◆ Yapılacak çalışmalar ◆
**a.** Şu üç ifadenin siyaset dersi metniyle uyuşup uyuşmadığını belirtin. Her biri için evet ya da hayır deyin ve metindeki belirleyici sözleri alıntılayın. (i) Siyaset, devleti yönetme sanatı olarak tanımlanır. (ii) Devrini tamamlayan siyasi görüşlerin hepsi tarih sahnesinden silinmiştir. (iii) Yeni yöntem arayışları günümüzde sona ermiştir.
**b.** Siyaset dersi metnini kaldığı yerden sürdürün.

◆ Verilen metin ◆
□ □ □

• Ana Sayfa
  • »
  • SİYASET DERSİ, OKULLARDA VERİLMELİ MİDİR?

SİYASET DERSİ, OKULLARDA VERİLMELİ MİDİR?

Bilinçli ve hoşgörülü bir toplum istiyoruz.
Siyaset, devleti yönetme sanatıdır, devlet yönetimi ile ilgili izlenecek yöntemlerdir. 
Tarih boyunca devlet yönetimi ile ilgili yüzlerce siyasi görüş ortaya çıkmıştır. 
Zamana ve mekana göre devrini tamamlayan siyasi görüşler, ihtiyaca cevap veremediklerinden ya tarih sahnesinden silinmiş ya da işlevlerini yitirmişlerdir. Toplumların sorunlarına,ihtiyaçlarına göre insanlar yeni arayışlara girmiş, yeni yöntemler bulmuş ve uygulamışlardır.Arayışlar günümüze kadar da sürmüş, sürmeye de devam edecektir.
 
Siyaset, toplumu yakından ilgilendiren, yaşam şekillerini etkileyen en önemli bilimlerden biridir.Devletlerin, toplumların gelişme seviyesini çok yakından ilgilendirmektedir.

□ □ □

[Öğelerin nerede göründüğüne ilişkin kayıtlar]
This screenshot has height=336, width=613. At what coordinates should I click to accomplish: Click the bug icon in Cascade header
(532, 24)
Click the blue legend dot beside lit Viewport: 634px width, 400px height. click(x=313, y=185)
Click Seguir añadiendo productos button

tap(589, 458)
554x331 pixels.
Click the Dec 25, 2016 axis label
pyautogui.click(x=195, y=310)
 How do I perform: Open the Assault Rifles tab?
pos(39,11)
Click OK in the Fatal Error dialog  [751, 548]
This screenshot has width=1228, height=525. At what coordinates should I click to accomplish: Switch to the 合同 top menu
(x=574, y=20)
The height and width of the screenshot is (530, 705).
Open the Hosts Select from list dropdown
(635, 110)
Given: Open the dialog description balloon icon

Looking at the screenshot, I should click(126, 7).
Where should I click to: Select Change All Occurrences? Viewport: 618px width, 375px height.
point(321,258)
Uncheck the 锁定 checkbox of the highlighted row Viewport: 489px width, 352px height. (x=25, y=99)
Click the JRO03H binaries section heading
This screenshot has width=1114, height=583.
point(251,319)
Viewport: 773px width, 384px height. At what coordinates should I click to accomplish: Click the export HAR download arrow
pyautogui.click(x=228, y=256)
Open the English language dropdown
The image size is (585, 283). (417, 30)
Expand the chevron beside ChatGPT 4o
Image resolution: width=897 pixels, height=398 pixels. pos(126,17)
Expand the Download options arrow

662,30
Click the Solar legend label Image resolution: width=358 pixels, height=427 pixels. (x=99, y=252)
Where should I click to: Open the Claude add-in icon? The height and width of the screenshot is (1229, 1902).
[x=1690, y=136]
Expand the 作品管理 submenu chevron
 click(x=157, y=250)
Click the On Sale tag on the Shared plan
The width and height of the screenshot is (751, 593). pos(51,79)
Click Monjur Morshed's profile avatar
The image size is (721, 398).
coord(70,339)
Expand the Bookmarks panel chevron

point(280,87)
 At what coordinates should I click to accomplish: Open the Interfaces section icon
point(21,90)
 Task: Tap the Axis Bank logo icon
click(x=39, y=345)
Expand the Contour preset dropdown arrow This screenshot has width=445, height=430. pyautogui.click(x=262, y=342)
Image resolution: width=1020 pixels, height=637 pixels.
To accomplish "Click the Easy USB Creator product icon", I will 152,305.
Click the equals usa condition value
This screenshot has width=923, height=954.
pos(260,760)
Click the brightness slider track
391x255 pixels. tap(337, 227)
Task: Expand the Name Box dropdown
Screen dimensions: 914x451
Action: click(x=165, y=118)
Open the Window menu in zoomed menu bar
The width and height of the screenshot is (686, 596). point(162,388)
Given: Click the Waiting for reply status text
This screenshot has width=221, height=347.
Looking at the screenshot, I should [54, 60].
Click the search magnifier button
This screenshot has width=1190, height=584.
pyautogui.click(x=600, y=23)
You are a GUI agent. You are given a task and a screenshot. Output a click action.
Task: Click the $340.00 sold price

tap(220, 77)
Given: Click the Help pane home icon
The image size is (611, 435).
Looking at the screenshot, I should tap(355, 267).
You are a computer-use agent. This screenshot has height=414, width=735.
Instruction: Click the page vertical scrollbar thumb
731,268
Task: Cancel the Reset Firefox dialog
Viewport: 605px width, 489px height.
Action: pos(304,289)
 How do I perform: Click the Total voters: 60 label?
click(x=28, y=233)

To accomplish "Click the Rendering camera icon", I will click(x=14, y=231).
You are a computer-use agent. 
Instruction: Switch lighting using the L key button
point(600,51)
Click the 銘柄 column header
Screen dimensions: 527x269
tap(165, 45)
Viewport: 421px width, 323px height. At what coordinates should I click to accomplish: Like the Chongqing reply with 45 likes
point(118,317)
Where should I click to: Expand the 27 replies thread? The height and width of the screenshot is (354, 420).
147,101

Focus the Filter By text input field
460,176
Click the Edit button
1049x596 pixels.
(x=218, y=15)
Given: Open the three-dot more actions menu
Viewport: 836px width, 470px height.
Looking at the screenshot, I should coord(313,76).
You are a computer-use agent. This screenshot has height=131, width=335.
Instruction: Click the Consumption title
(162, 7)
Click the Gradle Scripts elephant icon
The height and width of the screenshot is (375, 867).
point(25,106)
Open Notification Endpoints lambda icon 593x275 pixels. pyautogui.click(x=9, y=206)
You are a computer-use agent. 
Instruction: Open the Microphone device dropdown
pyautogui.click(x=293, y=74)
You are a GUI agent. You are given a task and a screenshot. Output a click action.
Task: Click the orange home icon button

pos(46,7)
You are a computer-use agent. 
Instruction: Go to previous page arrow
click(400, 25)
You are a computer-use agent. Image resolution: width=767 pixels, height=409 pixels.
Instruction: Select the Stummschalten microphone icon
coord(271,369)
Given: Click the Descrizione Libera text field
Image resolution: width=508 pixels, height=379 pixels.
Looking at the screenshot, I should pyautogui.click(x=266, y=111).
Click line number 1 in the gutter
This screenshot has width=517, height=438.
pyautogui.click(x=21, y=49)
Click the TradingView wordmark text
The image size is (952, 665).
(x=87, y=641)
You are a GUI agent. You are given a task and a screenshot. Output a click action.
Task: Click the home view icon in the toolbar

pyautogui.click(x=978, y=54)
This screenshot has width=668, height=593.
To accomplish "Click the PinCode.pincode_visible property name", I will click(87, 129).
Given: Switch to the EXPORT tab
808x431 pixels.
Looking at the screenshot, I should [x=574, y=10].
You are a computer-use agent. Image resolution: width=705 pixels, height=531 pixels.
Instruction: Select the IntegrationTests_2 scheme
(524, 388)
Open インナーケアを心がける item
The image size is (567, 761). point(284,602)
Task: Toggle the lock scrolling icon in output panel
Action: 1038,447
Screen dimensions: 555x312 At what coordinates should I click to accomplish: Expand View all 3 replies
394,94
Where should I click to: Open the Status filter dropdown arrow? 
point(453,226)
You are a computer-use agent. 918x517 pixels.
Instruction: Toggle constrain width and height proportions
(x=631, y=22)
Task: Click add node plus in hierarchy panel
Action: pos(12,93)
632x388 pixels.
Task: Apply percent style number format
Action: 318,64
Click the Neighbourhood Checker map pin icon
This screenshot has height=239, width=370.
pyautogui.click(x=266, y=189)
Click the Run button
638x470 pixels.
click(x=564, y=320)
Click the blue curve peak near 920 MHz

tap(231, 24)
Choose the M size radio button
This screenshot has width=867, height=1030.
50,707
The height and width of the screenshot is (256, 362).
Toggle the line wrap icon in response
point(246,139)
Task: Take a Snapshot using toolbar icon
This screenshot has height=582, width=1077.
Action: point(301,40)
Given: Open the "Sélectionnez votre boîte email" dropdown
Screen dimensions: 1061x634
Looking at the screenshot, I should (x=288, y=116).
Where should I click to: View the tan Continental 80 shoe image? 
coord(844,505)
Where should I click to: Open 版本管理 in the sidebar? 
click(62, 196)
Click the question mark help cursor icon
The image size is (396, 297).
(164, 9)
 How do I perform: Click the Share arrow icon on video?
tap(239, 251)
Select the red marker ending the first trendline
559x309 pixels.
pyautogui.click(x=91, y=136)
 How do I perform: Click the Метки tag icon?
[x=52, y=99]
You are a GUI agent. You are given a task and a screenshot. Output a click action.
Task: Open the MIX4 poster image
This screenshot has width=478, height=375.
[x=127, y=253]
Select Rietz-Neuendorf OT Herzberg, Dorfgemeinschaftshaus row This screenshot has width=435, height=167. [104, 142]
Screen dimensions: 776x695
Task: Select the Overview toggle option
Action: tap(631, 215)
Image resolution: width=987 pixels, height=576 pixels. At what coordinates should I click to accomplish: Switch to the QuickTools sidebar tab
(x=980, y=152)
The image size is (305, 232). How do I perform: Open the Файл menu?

□ □ □

◆ Soruların yanıtları ◆
**a.**
(i) Evet: "Siyaset, devleti yönetme sanatıdır"
(ii) Hayır: "ya tarih sahnesinden silinmiş ya da işlevlerini yitirmişlerdir"
(iii) Hayır: "Arayışlar günümüze kadar da sürmüş, sürmeye de devam edecektir."

**b.**
 
Bu kadar önemli siyasete ilk ilgi duyduğumda siyasi görüşlerle ilgili söylenilenlere hayret ederdim. Siyaset alanı bu kadar mı korkutucu olur diye kendi kendime sorardım. Siyasetin tarihçesine baktığımda siyaset yüzyıllardır konuşuluyor, tartışılıyor ve uygulanıyor. Söylenilenler doğru olsaydı dünyada siyaset diye bir alan olmaması gerekirdi.  Bu kadar hakaret gören başka bir alan var mı? Bilmiyorum.

Kulaktan dolma ve maksatlı ifadelerin kullanılması karşısında hiçbirimizin siyasete bulaşmaması beklenirdi;  zira her siyasi görüş ile ilgili o kadar çok hakaret ve aşağılayıcı sözler kullanılıyor ki siyasete yeni merak salan birinin siyaset kelimesinden bile ürkmesi  lazımdı.

Bir sosyalist için; dinsiz imansız, kapitalist için; emperyalist, kan emici, dindarlar için; yobaz, gerici, milliyetçi için; faşist, kafatasçı vb. tanımlamalar yapılıyor. Bu karalamaların hepsi insanı korkutan siyasetten uzaklaştıran sözler. Bu kadar ağır ithamlar karşısında siyasete girmek isteyenlerin ne yapması gerektiğini tahmin etmek zor değil.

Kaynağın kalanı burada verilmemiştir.